Kalytera supports four discovery methods:

Ping Discovery

Sends ICMP ping requests to a range of IP addresses to discover any reachable network device. This is the simplest and most universal method.

Available on: All editions (including Community)

ONVIF WS-Discovery

Uses WS-Discovery multicast (239.255.255.250:3702) to automatically detect ONVIF-compliant cameras on the local network without specifying an IP range.

Available on: All editions

Hikvision SADP

Proprietary Hikvision Search Active Device Protocol for discovering Hikvision cameras and NVRs on the network.

Available on: All editions

Dahua DHIP

Proprietary Dahua protocol for discovering Dahua cameras and NVRs on the network.

Available on: All editions

Running a Network Scan

  1. Navigate to Setup > Devices and click the Scan Network button in the page header.
  2. Enter the IP range to scan, for example:
    • 192.168.1.1-192.168.1.254 — scans all addresses in the subnet
    • 10.0.0.1-10.0.0.50 — scans a smaller range
  3. Select discovery methods — choose which protocols to use. For the broadest results, enable Ping along with ONVIF WS-Discovery.
  4. Click Scan to start the discovery process. A progress bar shows the scan status.
  5. Review results — discovered devices appear in a table showing IP address, manufacturer, device model, MAC address, and discovery method. Kalytera uses its 180+ vendor MAC address database to automatically identify camera brands.
Tip: Ping scans can process up to 50 concurrent connections for fast scanning. A typical /24 subnet (254 addresses) takes only a few seconds.

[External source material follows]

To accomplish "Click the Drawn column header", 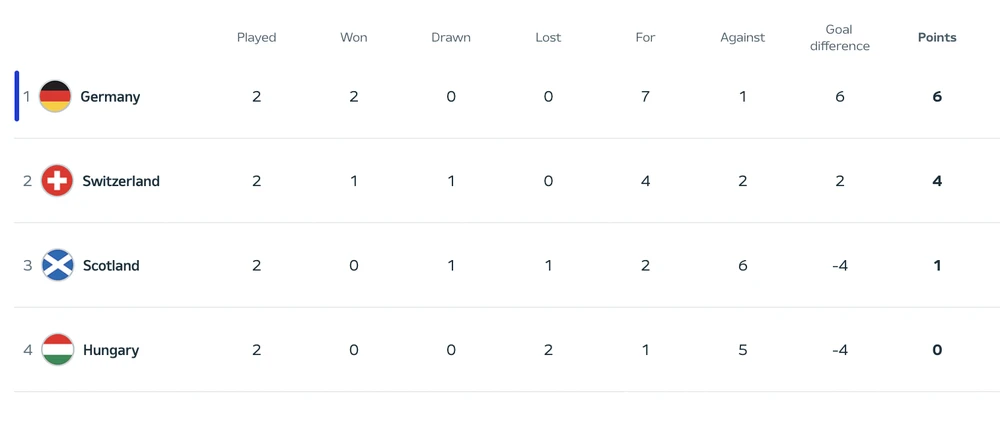I will point(451,38).
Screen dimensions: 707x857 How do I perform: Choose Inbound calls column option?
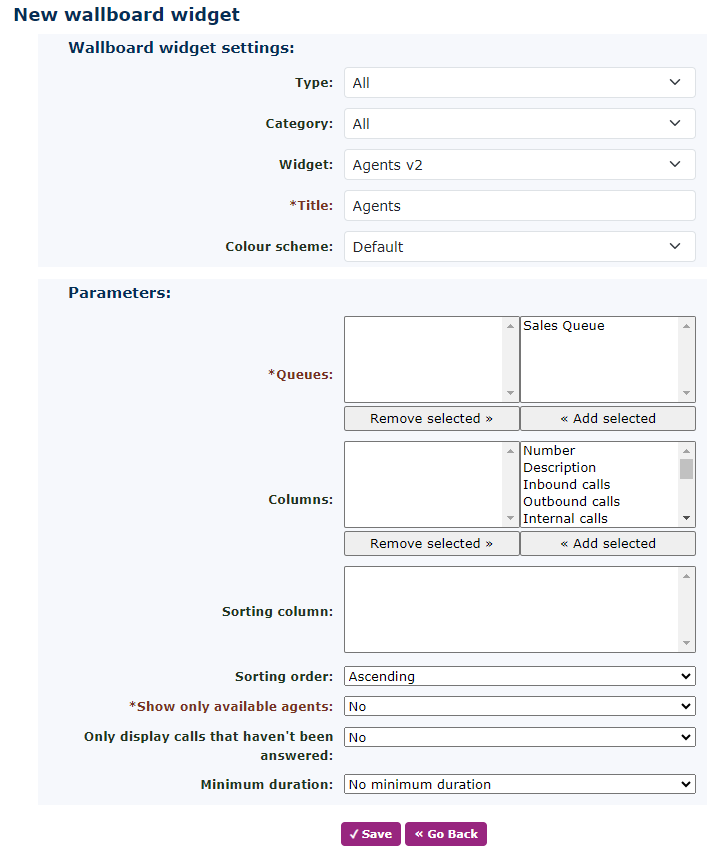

Adding a Discovered Device

  1. In the discovery results, click on a device to view its details.
  2. Click Add Device to begin adding it to your system.
  3. Enter the camera's credentials:
    • Username — the camera's login username (commonly admin)
    • Password — the camera's login password
  4. Kalytera will automatically detect the camera's capabilities, including:
    • Available video streams (main stream and sub-stream)
    • Supported protocols (ONVIF, RTSP)
    • Camera model, firmware version, and serial number
    • PTZ capabilities (if available)
  5. Click Save to add the device.

The camera will appear in your device list under Setup > Devices and can immediately be used for live viewing and recording.

Manual Device Add

If a camera isn't found by automatic discovery (e.g., it's on a different subnet or ICMP is disabled), you can add it manually:

  1. Navigate to Setup > Devices.
  2. Click Add Device.
  3. Enter the camera's IP address, port, and credentials.
  4. Select the protocol type (Hikvision, Dahua, ONVIF, or Generic RTSP).
  5. For generic RTSP cameras, provide the full RTSP stream URL, for example:
    rtsp://admin:[email protected]:554/stream1
  6. Click Save to add the device.

Device Management

After adding devices, manage them from Setup > Devices:

  • Edit — Update device credentials, name, or connection settings
  • Delete — Remove a device from the system
  • Status — View the device's online/offline status and connection health
  • Recording Configuration — Set up per-device recording type and stream selection

Troubleshooting

  • Ensure the camera is powered on and connected to the network.
  • Verify the camera's IP address is within the scan range.
  • Try pinging the camera directly from the server: ping 192.168.1.x
  • Check that firewalls aren't blocking ICMP or ONVIF multicast traffic.
  • If the camera is on a different subnet, use the manual add method instead.

  • Double-check the username and password. Default credentials vary by manufacturer (often admin/admin or admin/12345).
  • Verify the camera's web interface is accessible by navigating to http://<camera-ip> in a browser.
  • Some cameras lock out after multiple failed login attempts — wait a few minutes and try again.

  • Ensure ONVIF is enabled on the camera (check the camera's web interface settings).
  • Verify multicast traffic is allowed on your network switch.
  • Some managed switches block multicast by default — enable IGMP snooping or allow multicast on port 3702.
  • Try ping-based discovery as a fallback.